Linear Algebra for Machine Learning, Part 7: Orthogonality and Projections

2025-05-29 · Artintellica

Welcome to the seventh post in our series on Linear Algebra for Machine Learning, kicking off Part II: Core Theorems and Algorithms! After exploring norms and distances, we now dive into orthogonality and projections, fundamental concepts for error decomposition, principal component analysis (PCA), and embeddings in machine learning (ML). In this post, we’ll cover the mathematical foundations, their ML applications, and how to implement them in Python using NumPy and PyTorch. We’ll include visualizations, the Gram-Schmidt process, and Python exercises to solidify your understanding.
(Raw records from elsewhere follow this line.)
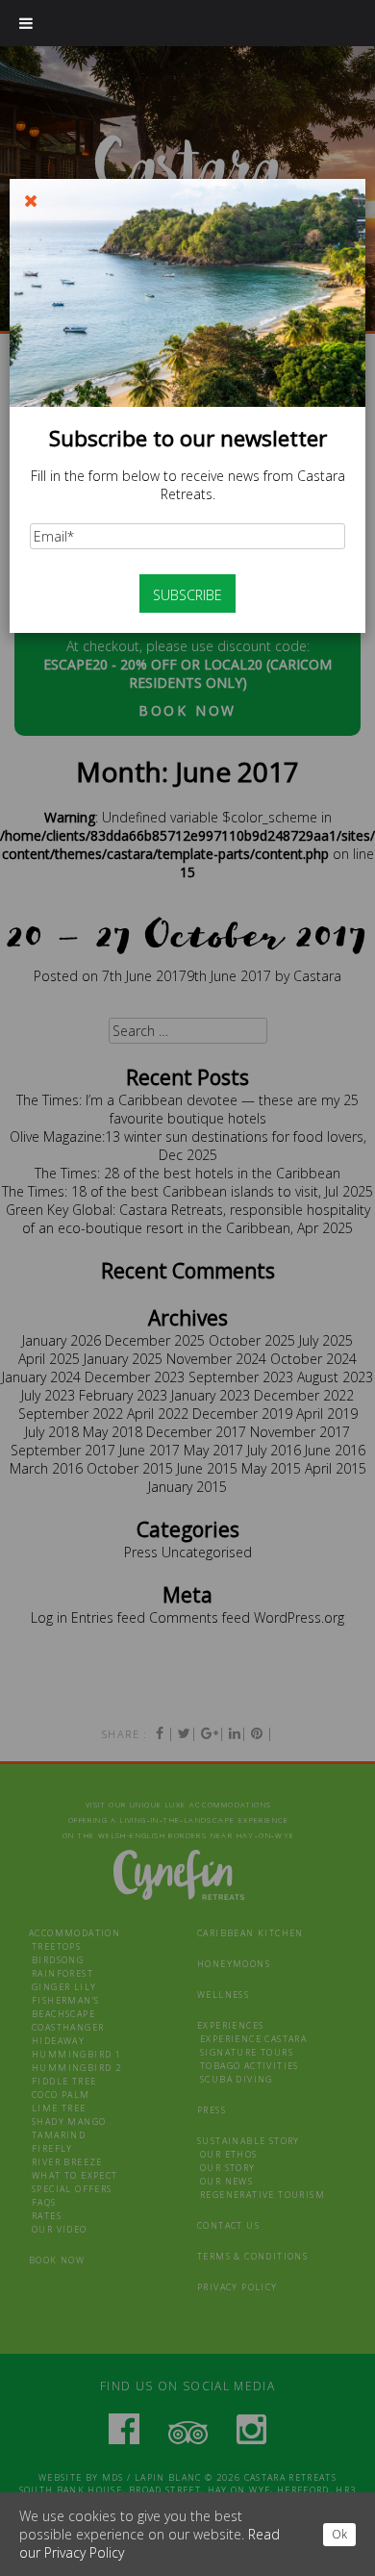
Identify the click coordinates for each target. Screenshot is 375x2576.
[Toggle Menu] (26, 23)
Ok (339, 2534)
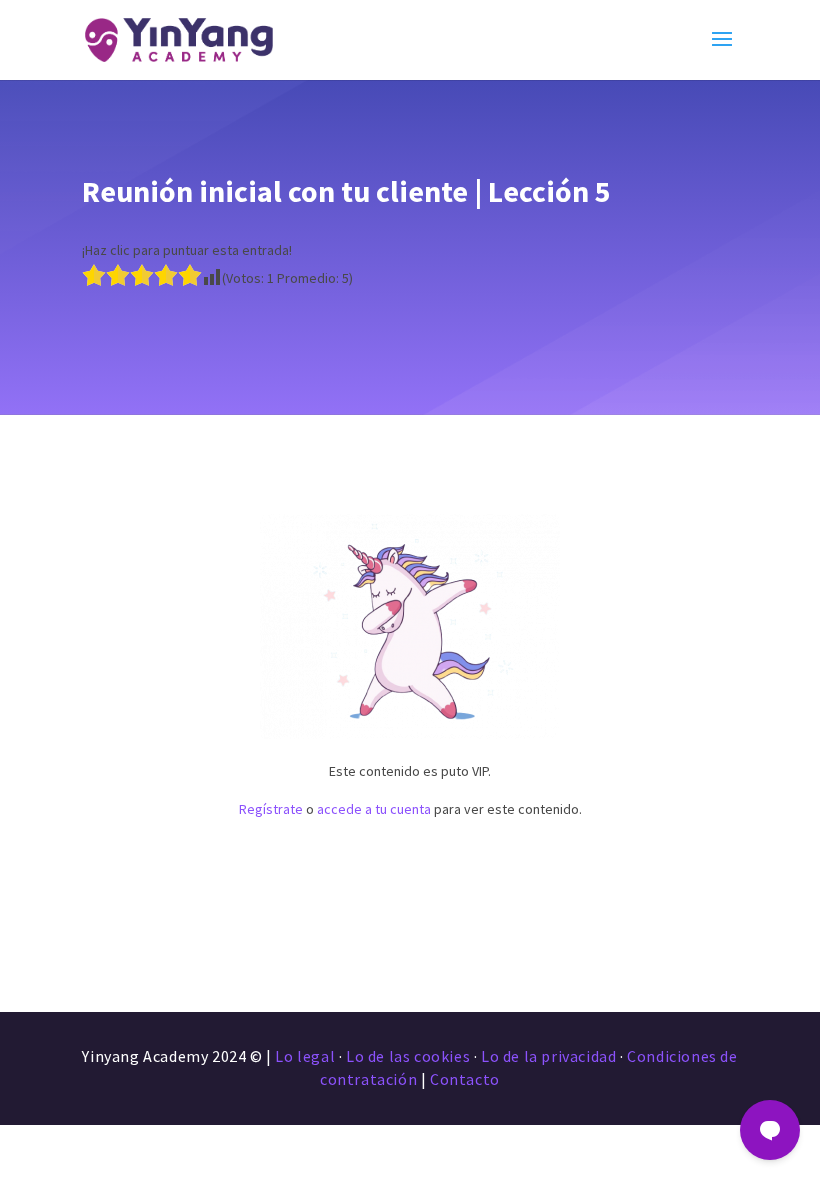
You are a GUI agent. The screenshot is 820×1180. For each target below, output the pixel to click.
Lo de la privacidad (548, 1056)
The Math: Orthogonality and Projections

Orthogonality

Two vectors $\mathbf{u}, \mathbf{v} \in \mathbb{R}^n$ are orthogonal if their dot product is zero:

\mathbf{u} \cdot \mathbf{v} = \sum_{i=1}^n u_i v_i = 0

Geometrically, orthogonal vectors are perpendicular (form a 90° angle). A set of vectors is orthonormal if they are pairwise orthogonal and each has a unit length ( $\|\mathbf{v}_i\|_2 = 1$ ). For an orthonormal set $\{\mathbf{u}_1, \mathbf{u}_2, \dots, \mathbf{u}_k\}$ :

\mathbf{u}_i \cdot \mathbf{u}_j = \begin{cases} 1 & \text{if } i = j \\ 0 & \text{if } i \neq j \end{cases}

Projections

The projection of a vector $\mathbf{u}$ onto a vector $\mathbf{v}$ is the vector along $\mathbf{v}$ ’s direction that is closest to $\mathbf{u}$ :

\text{proj}_{\mathbf{v}} \mathbf{u} = \frac{\mathbf{u} \cdot \mathbf{v}}{\|\mathbf{v}\|_2^2} \mathbf{v}

(Note: The subscript 2 in $\|\mathbf{v}\|_2$ indicates the L2 norm, which is the Euclidean norm. See more on norms.)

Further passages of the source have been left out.